The Power of Autopilot
When I was a child, my father spent some time writing a biography of the great middle distance runner, Jim Ryun. While my father was working on the book, I became friends with Jim’s family, especially his kids. One thing that Jim Ryan said that always stuck with me was this: “Motivation is what gets you started. Habit is what keeps you going.”
Just think about that: Motivation is what gets you started. Habit is what keeps you going.
The way you know when behavior has become a habit is when you do it automatically without even thinking.
Through a number of lab studies, neuroscientists have found that the majority of human actions occur at the level of automated behaviors. That is, most of the time your behavior is on autopilot as you follow the routines, habits and impulses you have spent years establishing and which you don’t consciously even think about. But here’s the cool thing the scientists have also discovered: when you engage in baby steps towards new behaviors, you are retraining the brain’s automated responses. Laboratory research also confirms that this process of rewiring the brain takes a long time, since the formation of new habits literally forge and consolidate new connections in the brain.
As Americans we tend to be uncomfortable with slow growth over time. If we need to acquire wealth, worldly wisdom offers us countless schemes for getting rich quickly, even though research shows that money acquired quickly is more easily lost. If we want to lose weight, worldly wisdom offers us a variety of methods to shed pounds as rapidly as possible, even though research shows that quick weight loss is hardly ever sustainable.
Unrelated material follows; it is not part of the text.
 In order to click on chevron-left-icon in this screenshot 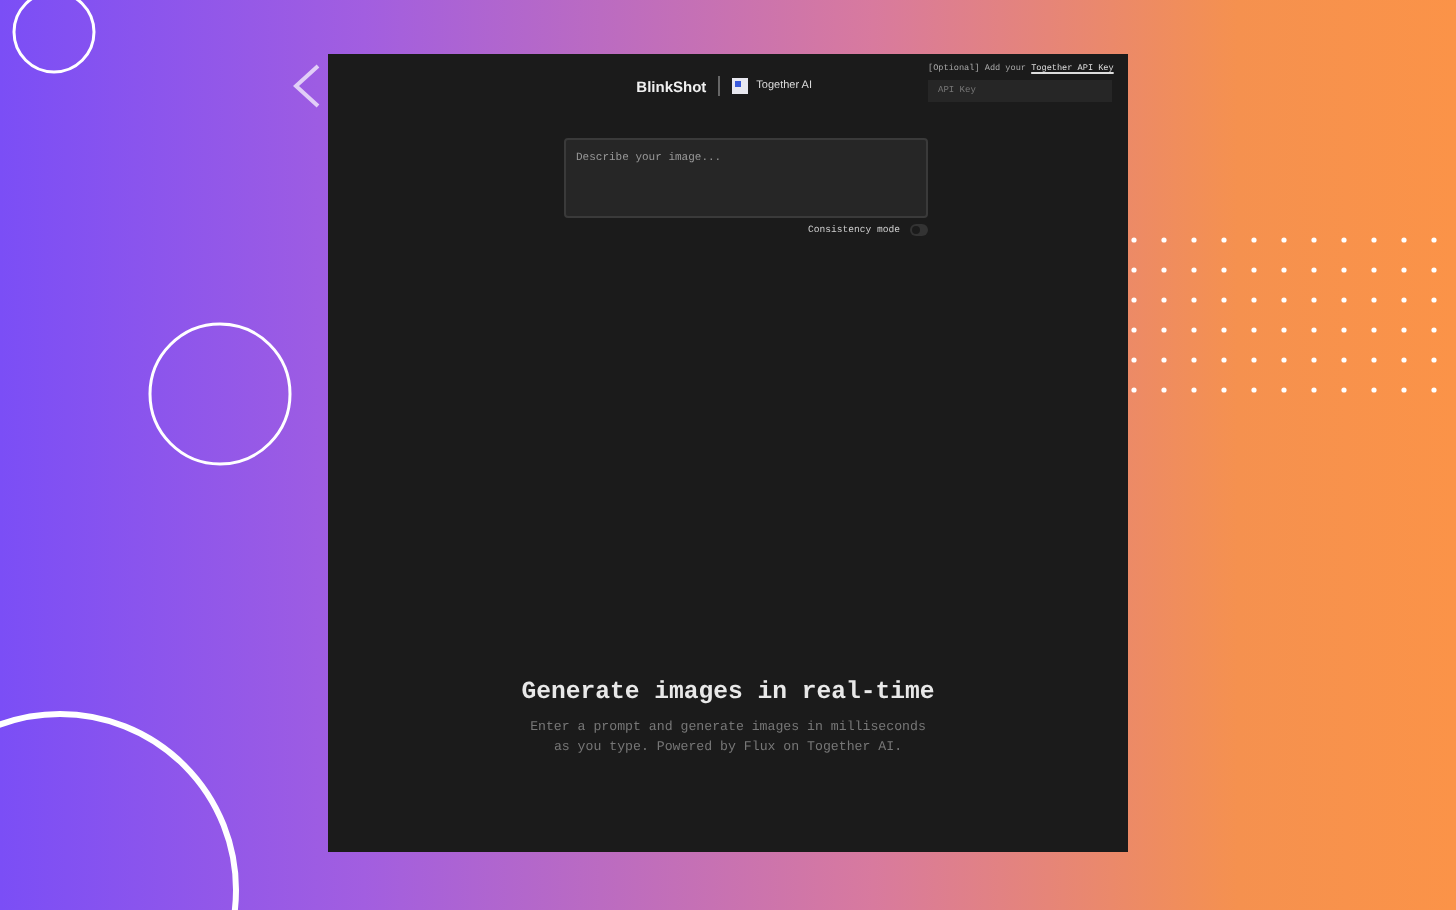, I will do `click(306, 86)`.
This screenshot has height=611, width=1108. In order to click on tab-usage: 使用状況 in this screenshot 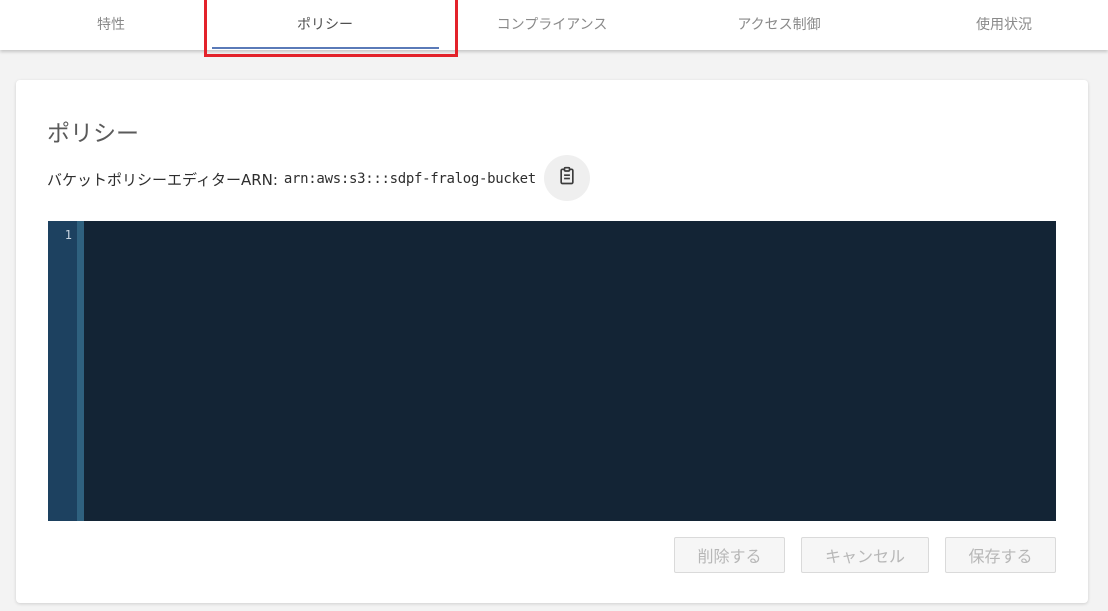, I will do `click(1000, 25)`.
Similarly in the spiritual life, worldly wisdom sends us on the look-out for techniques that will speedily bring us closer to the Lord, fix our problems, and enable us to discern God’s will right away.
I confess that I am attracted to these quick-fix solutions as much as the next person. It is uncomfortable for me to recognize that the tiny choices I make, year in and year out, determine the type of person I am becoming. It is uncomfortable to realize that most of the problems I face in life will take as long to correct as they did to develop.
It is uncomfortable for me to realize that I cannot traverse the journey of a thousand miles by being able to fly like superman. I can only accomplish it one baby step at a time.